§ TASK MATERIAL

"""

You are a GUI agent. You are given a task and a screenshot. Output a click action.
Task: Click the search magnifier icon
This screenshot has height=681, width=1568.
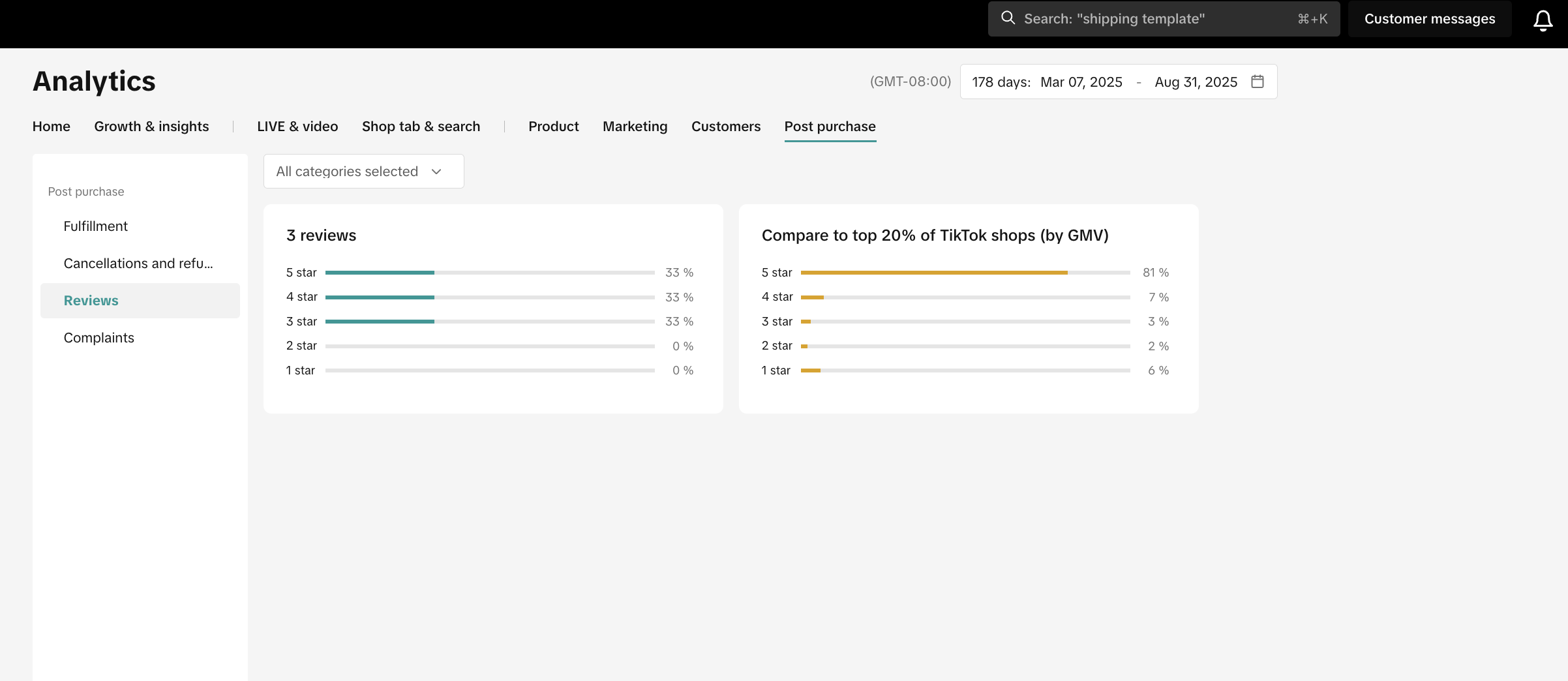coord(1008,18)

"""
"""

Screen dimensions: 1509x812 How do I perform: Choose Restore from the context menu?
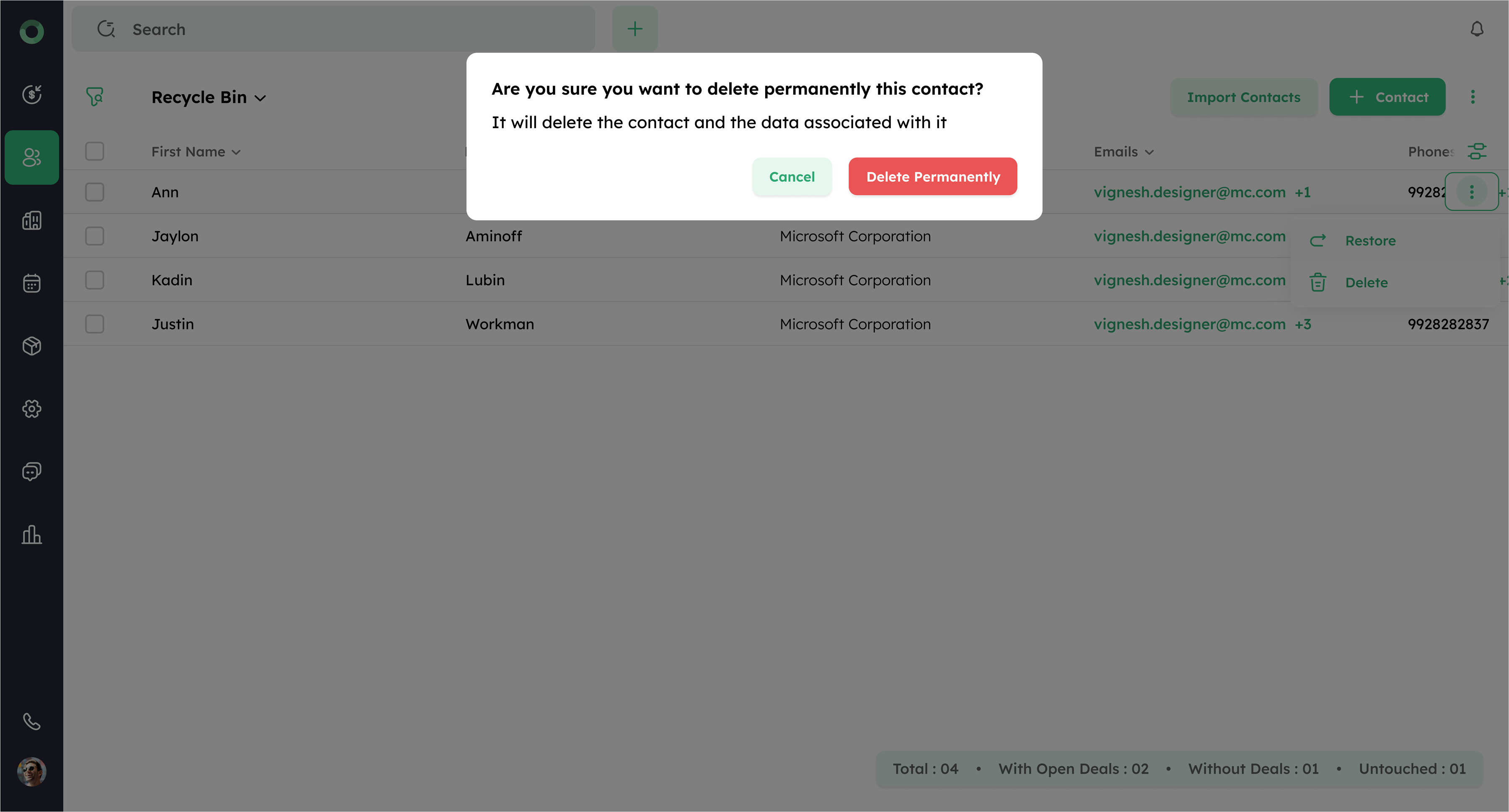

"""

§ TASK TO COMPLETE
Please copy out the records again word for word, from the line containing "You are a GUI" through the line containing "coord(1008,18)", and leave out the pictures.

§ RESULT FOR THIS TASK
You are a GUI agent. You are given a task and a screenshot. Output a click action.
Task: Click the search magnifier icon
This screenshot has height=681, width=1568.
coord(1008,18)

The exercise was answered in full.